_Assigned task_
What you should end up with is an exact copy of the lines from the one holding "Task: Open the 真实 shading viewport menu" through the last line of the entries below, both included, and nothing else; leave every picture out.

_Supplied data_
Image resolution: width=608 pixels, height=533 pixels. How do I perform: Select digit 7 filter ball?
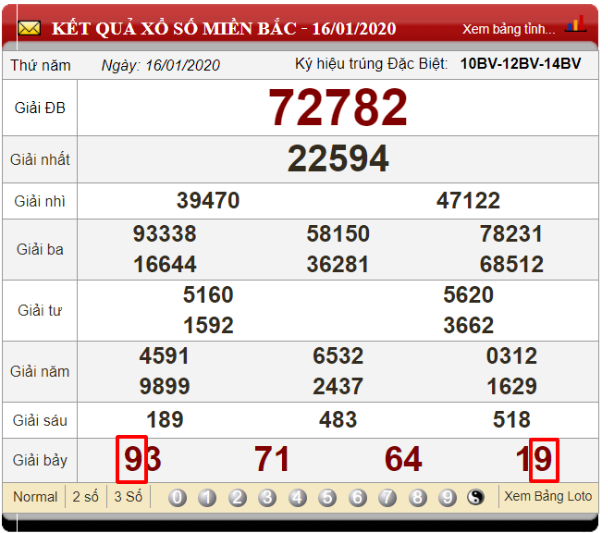[388, 497]
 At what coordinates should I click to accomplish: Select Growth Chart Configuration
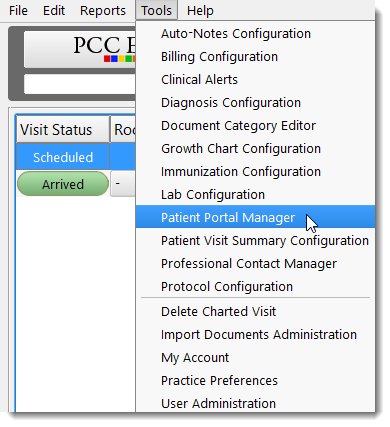(x=255, y=149)
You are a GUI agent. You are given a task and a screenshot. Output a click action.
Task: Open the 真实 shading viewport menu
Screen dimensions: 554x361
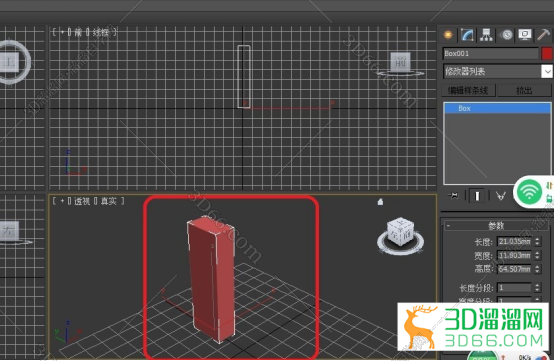pos(108,201)
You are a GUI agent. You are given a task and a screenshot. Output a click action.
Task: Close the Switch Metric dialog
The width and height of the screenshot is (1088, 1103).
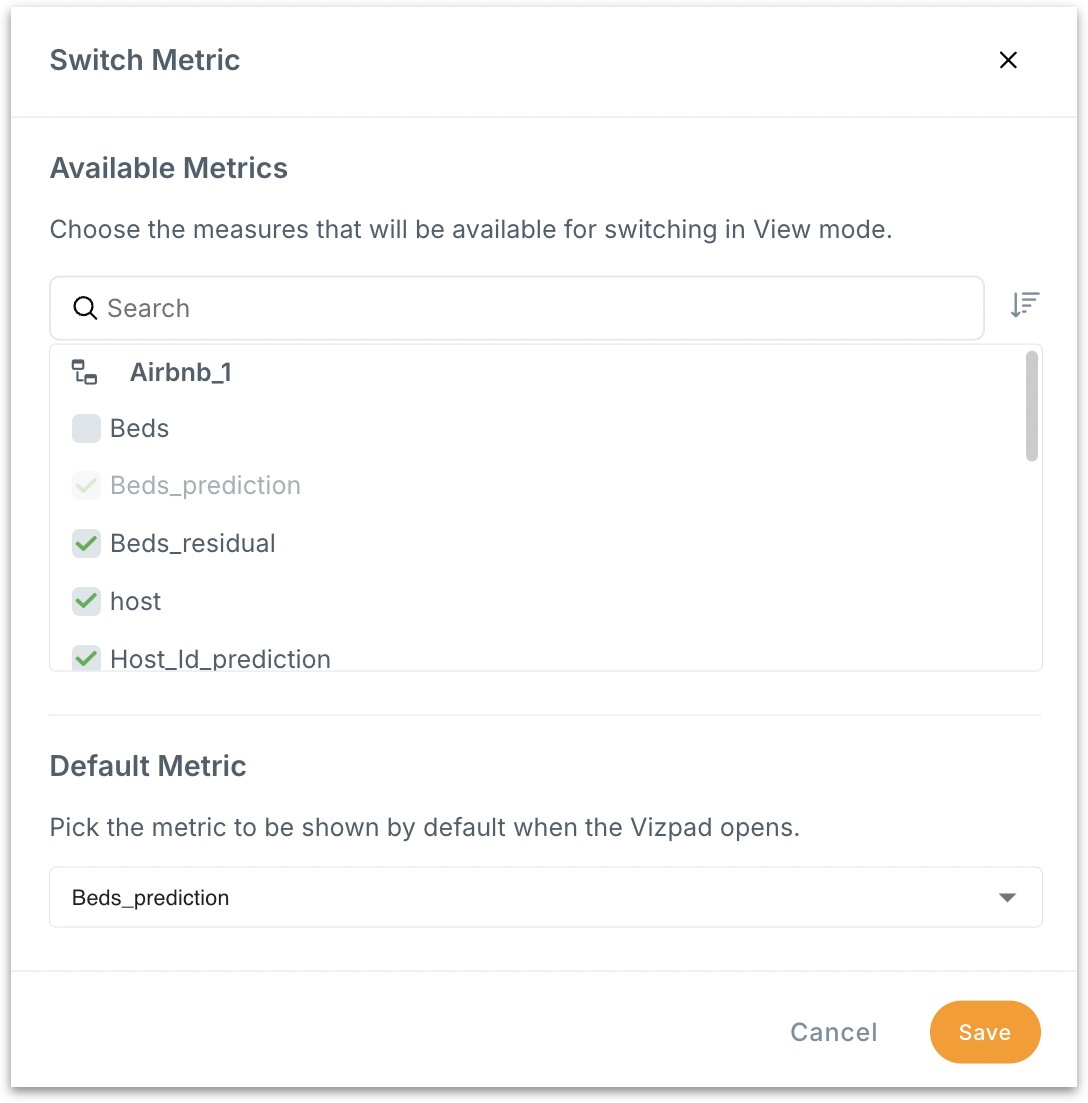pos(1008,60)
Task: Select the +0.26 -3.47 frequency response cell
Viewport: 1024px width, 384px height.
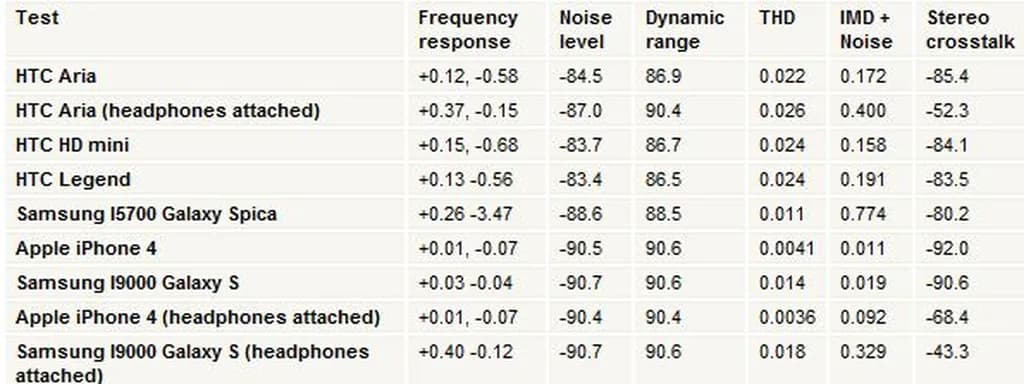Action: (x=465, y=214)
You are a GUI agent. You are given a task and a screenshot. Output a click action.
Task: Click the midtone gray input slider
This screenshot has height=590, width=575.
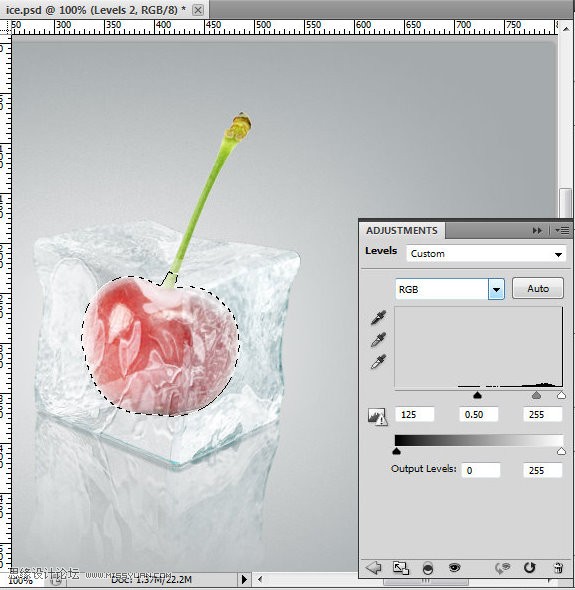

_Answer box_
Task: Open the 真实 shading viewport menu
Screen dimensions: 554x361
pos(108,201)
You are a GUI agent. You are given a task and a screenshot. Output a click action.
Task: Close the Switch Metric dialog
The width and height of the screenshot is (1088, 1103).
pos(1008,60)
Task: Select the +0.26 -3.47 frequency response cell
Viewport: 1024px width, 384px height.
Action: (x=465, y=214)
You are a GUI agent. You are given a task and a screenshot. Output a click action.
Task: Click the midtone gray input slider
This screenshot has height=590, width=575.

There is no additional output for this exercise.